* EXERCISE MATERIALS:
Content starts
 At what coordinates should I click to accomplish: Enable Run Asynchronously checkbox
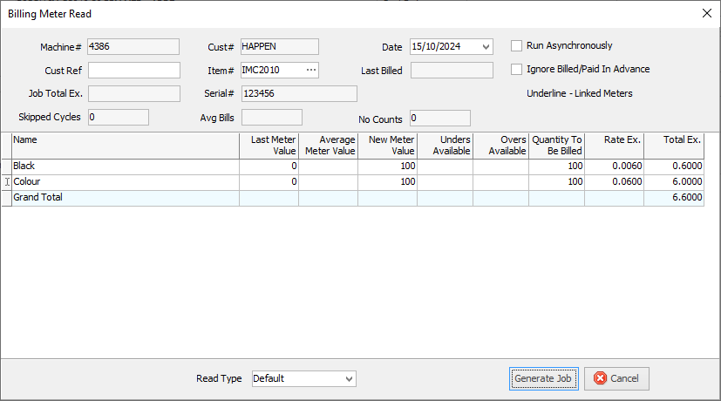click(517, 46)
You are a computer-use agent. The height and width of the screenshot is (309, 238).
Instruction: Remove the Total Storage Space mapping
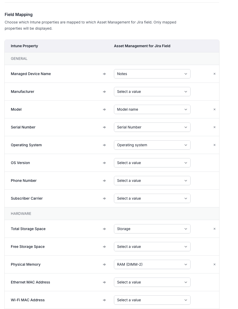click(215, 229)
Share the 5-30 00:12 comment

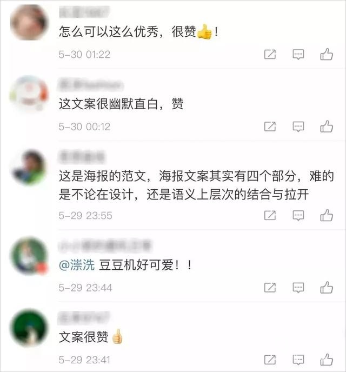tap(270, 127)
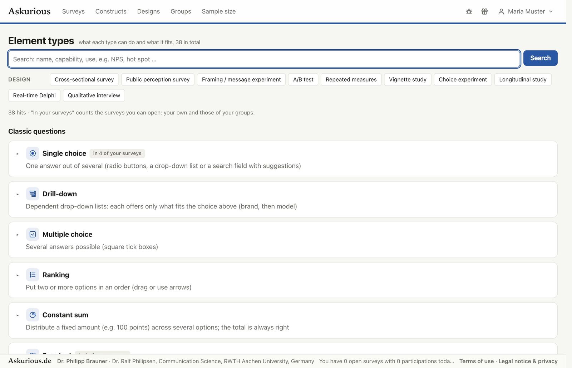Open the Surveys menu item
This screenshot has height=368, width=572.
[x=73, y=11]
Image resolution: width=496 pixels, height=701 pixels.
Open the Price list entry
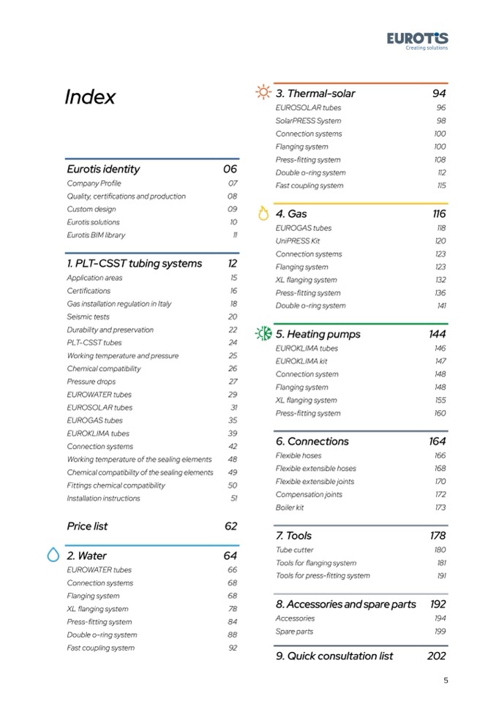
Content ends
Content starts
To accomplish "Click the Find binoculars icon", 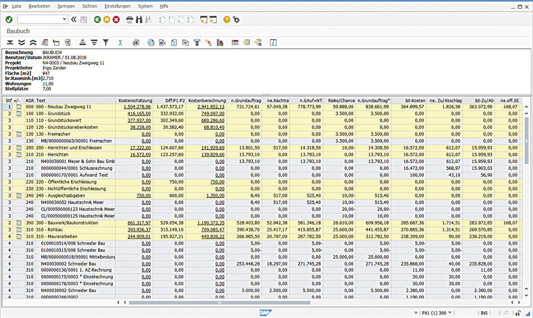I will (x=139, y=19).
Content ends
* YOUR TASK: What you return must match, character for character, the lines above from the one with "Share the 5-30 00:12 comment" through the one with "Open the Price list entry", minus any pictures.

* EXPECTED OUTPUT:
Share the 5-30 00:12 comment

tap(270, 127)
Open the Surveys menu item
This screenshot has height=368, width=572.
[x=73, y=11]
Image resolution: width=496 pixels, height=701 pixels.
Open the Price list entry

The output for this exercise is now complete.